ConvexBench: Can LLMs Recognize Convex Functions?

Type: academic-paper

Author: Yepeng Liu, Yu Huang, Yu-Xiang Wang, Yingbin Liang, Yuheng Bu Source: https://arxiv.org/html/2602.01075v2 Date: February 1, 2026 (v1); February 4, 2026 (v2) arXiv: 2602.01075 (cs.AI) DOI: https://doi.org/10.48550/arXiv.2602.01075

Abstract

This paper introduces ConvexBench, a mechanically verifiable benchmark for evaluating whether large language models can identify convexity in deeply composed symbolic functions. Experiments reveal a sharp compositional reasoning gap: performance drops from F1=1.0 at depth 2 to approximately 0.2 at depth 100. Two failure modes are identified: parsing failures and lazy reasoning. The authors propose agentic divide-and-conquer frameworks that employ external parsing tools and recursive reasoning with focused context, achieving F1=1.0 at depth 100.

Introduction

As LLMs are positioned for research automation, their ability to understand symbolic expressions becomes critical. Many practical optimization problems involve deeply compositional objectives—functions built through repeated transformations. Analyzing convexity in such expressions requires verifying conditions at every composition level.

The paper asks: "Can LLMs recognize convex functions as composition depth increases?" To answer this, they introduce ConvexBench, generating functions using disciplined convex programming (DCP) atoms with certified composition rules.
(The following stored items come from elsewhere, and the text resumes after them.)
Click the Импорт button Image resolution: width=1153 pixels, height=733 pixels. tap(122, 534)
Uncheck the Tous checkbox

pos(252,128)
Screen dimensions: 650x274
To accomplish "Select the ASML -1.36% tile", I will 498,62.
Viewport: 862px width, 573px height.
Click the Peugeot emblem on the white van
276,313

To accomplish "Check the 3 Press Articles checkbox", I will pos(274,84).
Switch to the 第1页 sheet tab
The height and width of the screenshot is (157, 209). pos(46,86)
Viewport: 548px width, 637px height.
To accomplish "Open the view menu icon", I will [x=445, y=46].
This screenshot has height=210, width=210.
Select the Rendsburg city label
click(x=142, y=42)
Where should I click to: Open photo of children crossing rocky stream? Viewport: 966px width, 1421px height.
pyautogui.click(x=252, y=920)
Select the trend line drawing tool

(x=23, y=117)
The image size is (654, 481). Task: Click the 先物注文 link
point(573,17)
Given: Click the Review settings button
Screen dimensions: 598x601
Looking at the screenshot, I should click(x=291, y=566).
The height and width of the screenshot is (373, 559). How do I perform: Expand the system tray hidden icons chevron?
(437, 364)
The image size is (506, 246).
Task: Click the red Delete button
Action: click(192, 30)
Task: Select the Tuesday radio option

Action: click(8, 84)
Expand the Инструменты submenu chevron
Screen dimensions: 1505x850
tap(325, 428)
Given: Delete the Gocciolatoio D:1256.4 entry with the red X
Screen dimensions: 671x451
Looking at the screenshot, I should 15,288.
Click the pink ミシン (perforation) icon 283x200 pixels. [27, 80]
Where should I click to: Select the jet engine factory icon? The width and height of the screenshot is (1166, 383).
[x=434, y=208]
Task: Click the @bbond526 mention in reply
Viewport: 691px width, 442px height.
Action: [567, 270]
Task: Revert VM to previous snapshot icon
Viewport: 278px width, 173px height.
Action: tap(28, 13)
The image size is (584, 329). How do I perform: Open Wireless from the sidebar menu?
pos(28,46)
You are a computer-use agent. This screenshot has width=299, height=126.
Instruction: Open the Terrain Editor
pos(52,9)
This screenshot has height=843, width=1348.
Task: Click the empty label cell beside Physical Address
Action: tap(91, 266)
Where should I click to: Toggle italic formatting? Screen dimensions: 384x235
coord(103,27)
This enables mechanical label verification and controllable complexity.

Key Findings

Performance degradation: One-shot reasoning achieves perfect F1-scores on shallow expressions but "performance degrades rapidly as compositional depth increases, beginning as early as depth 5" and dropping to 0.2 at depth 100.

Failure modes identified:

1. Parsing failures: Models lose track of parentheses and operator scope, misidentifying sub-expressions
2. Lazy reasoning: Models rely on shallow heuristics rather than step-by-step verification, with token usage plateauing beyond depth thresholds

Proposed Solutions

The authors develop three progressively refined approaches:

1. One-shot Reasoning with Decomposition: Offloads expression parsing to external tools, providing explicit abstract syntax trees (ASTs)
2. Agentic Reasoning: Enforces recursive step-by-step verification of each intermediate sub-expression
3. Agentic Reasoning with Focused Context: Prunes irrelevant historical context, keeping only direct dependencies for each sub-task

Experimental Results

Testing on frontier models (GPT-5, Gemini-2.5-Pro, Qwen3-8B/30B):

• One-shot reasoning collapses at depth 100 (F1≈0.2)
• Agentic framework with focused context achieves F1=1.0 across all depths
• Improvements: +0.79 (GPT-5), +0.54 (Gemini), +0.82 (Qwen3-30B) over baseline

Error analysis: As depth increases, models increasingly misclassify convex/concave functions as "neither"—the safest prediction requiring only one constraint violation.

Context and Long-Horizon Reasoning

A critical finding: even with token counts (5,331 at depth 100) far below LLM context limits (128k+), models degrade substantially. This reveals a distinction between "long-context capability" (handling token length) and "long-horizon reasoning capability" (maintaining correctness over dependent steps).

Ablation Studies

• Finer decomposition (10-character sub-functions) consistently outperforms coarser decomposition
• Agentic reasoning scales near-linearly with depth, while one-shot shows plateau
• Recursive steps increase from 22 to 146 at depth 100, with performance gains at each level

Practical Implications

1. Complex symbolic reasoning benefits from delegating parsing to deterministic external tools
2. Recursive scaffolding provides substantial gains for smaller models, enabling previously unsolved tasks
3. Framework design should be capability-aware: stronger models gain from decomposition alone; weaker models need full agentic recursion

Conclusion

The research demonstrates that current LLMs exhibit systematic brittleness in compositional reasoning despite operating well within context windows. "Models condition on an expanding history of intermediate sub-functions," creating a reasoning-horizon bottleneck beyond token-level effects. Agentic frameworks with focused context effectively address this by enforcing verification while managing attention distribution.